Samstag, 24. November 2012

Gold - XXX

So oder so, die Geschichte in Kassel war zu Ende.

Vater war gut vorbereitet, er hatte sich Kalender für das nächste Jahr besorgt. Solange das Wetter gut war,
konnte ihm der Winter und die Weihnachtszeit nichts anhaben. Sein Fahrrad stand bereit. Von der Bank hob er 30 € ab, das sollte für die nächste Woche reichen.  
Am Wochenende des 1. Advent war er mal wieder mit der Hausordnung dran. Das hieß vor allem Treppe wischen und vor dem Haus fegen. Nicht jeder machte seine Hausordnung ordentlich, vor allem die Ausländer nicht, wie er stets betonte. ihm aber war diese Pflicht der Mieter nicht egal. Er brachte die Karte, auf der die Mieter ihre Unterschrift leisten mussten, nachdem sie die Hausordnung erledigt hatten, zur Nachbarin im 
1. Stock, die in der nächsten Woche dran war. 
Als er zurück zur Wohnung ging, fühlte er sich seltsam benommen. Vielleicht sollte er sich hin legen, aber das war ihm zu unsicher. Eigentlich hatte er nichts mehr zu tun. Das Essen für den Tag hatte er sich schon gekocht. Ein großer Topf mit Erbsensuppe stand bereit.
Ihm fiel ein, dass er noch Sofakissen bügeln musste. Als er das Bügeleisen aus dem Schrank geholt hatte, bemerkte er ein Kribbeln in den Händen. Es fiel ihm aus der Hand. Die eigene Wohnung wurde nun zum  See, auf dessen Mitte er sich bewegte, ohne das Ufer zu erreichen. Angst stieg in ihm hoch, gepaart mit einer gewissen Überraschung.
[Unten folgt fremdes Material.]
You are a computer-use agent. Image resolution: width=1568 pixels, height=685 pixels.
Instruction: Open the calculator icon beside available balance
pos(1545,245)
Er war doch sonst gut vorbereitet, ein gepackter Koffer mit Sachen für das Krankenhaus lag auf seinem Schlafzimmerschrank. Das Zimmer, in dem er gar nicht mehr schlief, seit seine Frau hier gestorben war. Er wollte anrufen, es ging um das Geld. Das war ein Ziel, aber der Körper machte nicht mit. Der rechte Arm war lahm, der linke ließ den Hörer fallen. Er versuchte, beruhigend auf sich einzureden, verstand sich aber selbst nicht. Was war das für ein unverständliches Kauderwelsch?
Die wenigen Meter zum Sofa dauerten eine Ewigkeit, er ließ sich fallen, kam in Rücklage, drehte und drehte sich dauernd. Irgend wann muss es doch aufhören, dachte er noch, begann zu dämmern. Endlich schlafen.
Sein Sohn war doch da, in der Aue, Männer standen um ihn herum, wollten Geld. er nahm die Verteidigungshaltung ein, bis er einen Schlag auf dem Kopf spürte. Wenn er nur seinen Schlagring dabei gehabt hätte. Er rannte und rannte, wollte nur noch nach hause.
"Du darfst mich nicht ins Krankenhaus bringen." 
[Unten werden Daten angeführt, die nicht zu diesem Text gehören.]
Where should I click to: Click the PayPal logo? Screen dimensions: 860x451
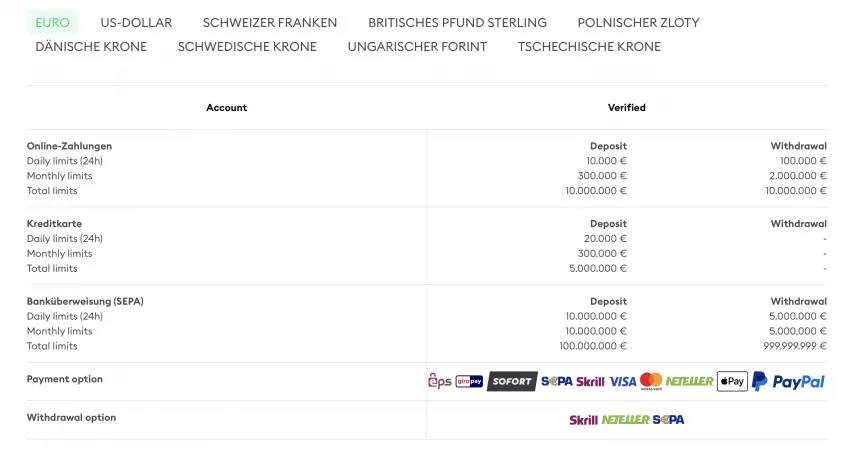[789, 381]
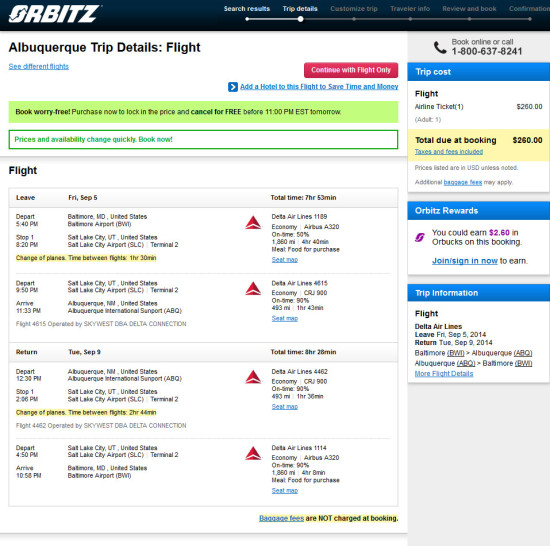Click the Delta logo for flight 1189
Screen dimensions: 550x546
[x=253, y=223]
"Heute Vormittag haben wir einen Anruf aus der Neurologie in Kassel bekommen. Der zuständige Arzt hat uns informiert, dass ihr Vater dort kurz nach seiner Einlieferung verstorben ist. (Nähere Informationen über die Todesursache habe ich aufgrund der Schweigepflicht des Arztes auch nicht). Ich habe der Klinik in Kassel mitgeteilt, dass ich Sie als Bruder von Herrn Dreyer informieren werde, damit sie alles Weitere organisieren und möglicherweise noch Abschied von Ihrem Vater nehmen können. Daher bitte ich Sie, sich in der Neurologie in Kassel zu melden. Leider liegt uns keine Telefonnummer von Ihnen vor, so dass wir Sie lediglich auf diesem Weg benachrichtigen können. Ihren Bruder werden wir die Nachricht in den nächsten Tagen übermitteln, sofern sein Gesundheitszustand dies zu lässt.
Mit freundlichem Gruß
(Dipl.-Psych.)"
Den Zettel mit meiner Telefonnummer und der Notiz seines Vaters, dass er im Falle seines Todes der Ansprechpartner sei, den hatte er später im Sekretär zusammen mit den übrigen wichtigen Unterlagen gefunden. Ebenso wie den Topf Erbsensuppe.